*What you have to do*: The output should be exactly the lines from the one containing "This screenshot has width=1098, height=618." through the last line of the records, and only those.

#### Records supplied ####

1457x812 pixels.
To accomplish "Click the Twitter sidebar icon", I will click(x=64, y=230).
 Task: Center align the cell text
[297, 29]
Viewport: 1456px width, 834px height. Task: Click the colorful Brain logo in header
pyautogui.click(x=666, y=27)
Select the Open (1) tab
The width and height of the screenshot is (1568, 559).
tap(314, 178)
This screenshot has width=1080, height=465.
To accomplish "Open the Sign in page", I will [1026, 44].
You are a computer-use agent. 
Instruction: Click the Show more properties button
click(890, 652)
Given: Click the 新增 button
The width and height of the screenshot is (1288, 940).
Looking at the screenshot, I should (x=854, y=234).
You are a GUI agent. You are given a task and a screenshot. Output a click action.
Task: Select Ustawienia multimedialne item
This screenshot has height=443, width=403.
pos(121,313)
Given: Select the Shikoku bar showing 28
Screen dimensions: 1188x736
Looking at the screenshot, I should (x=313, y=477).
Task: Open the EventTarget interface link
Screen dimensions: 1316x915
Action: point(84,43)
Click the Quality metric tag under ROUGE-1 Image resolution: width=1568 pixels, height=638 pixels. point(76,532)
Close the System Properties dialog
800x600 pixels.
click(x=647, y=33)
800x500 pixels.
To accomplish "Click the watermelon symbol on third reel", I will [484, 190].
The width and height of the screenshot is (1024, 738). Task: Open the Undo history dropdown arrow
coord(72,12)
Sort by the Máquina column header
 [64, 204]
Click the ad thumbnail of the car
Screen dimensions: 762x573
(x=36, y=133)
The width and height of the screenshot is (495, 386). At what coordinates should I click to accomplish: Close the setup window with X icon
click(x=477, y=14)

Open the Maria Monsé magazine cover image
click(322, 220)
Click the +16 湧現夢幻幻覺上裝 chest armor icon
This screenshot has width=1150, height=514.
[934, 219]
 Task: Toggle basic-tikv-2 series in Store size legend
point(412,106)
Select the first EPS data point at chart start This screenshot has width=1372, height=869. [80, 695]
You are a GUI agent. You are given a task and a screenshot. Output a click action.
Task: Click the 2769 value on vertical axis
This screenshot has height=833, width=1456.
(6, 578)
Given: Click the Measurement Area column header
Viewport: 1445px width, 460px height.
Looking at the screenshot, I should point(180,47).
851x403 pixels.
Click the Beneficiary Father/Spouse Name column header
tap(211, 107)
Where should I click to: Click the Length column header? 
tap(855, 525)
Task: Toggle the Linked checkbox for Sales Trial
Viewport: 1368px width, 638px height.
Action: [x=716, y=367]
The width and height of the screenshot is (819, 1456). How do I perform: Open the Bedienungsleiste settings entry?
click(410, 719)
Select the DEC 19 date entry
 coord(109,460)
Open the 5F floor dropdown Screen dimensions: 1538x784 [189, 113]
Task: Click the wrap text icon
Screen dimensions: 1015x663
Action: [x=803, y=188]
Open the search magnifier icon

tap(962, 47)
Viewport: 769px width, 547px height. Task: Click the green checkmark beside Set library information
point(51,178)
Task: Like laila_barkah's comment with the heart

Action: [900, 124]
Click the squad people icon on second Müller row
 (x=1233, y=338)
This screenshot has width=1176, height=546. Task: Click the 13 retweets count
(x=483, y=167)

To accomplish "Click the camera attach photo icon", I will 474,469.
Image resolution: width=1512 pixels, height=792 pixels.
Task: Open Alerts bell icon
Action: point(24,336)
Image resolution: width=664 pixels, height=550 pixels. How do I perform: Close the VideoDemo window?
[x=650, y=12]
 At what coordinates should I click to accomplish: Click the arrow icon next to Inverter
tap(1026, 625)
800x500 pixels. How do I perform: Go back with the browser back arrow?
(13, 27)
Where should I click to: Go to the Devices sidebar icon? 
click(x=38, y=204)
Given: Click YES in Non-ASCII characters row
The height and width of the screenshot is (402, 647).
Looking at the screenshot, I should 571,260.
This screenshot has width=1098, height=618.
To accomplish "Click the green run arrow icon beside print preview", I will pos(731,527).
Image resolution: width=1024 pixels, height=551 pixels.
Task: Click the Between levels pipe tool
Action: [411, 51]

####

*Answer for the task*:
This screenshot has width=1098, height=618.
To accomplish "Click the green run arrow icon beside print preview", I will pos(731,527).
Image resolution: width=1024 pixels, height=551 pixels.
Task: Click the Between levels pipe tool
Action: [411, 51]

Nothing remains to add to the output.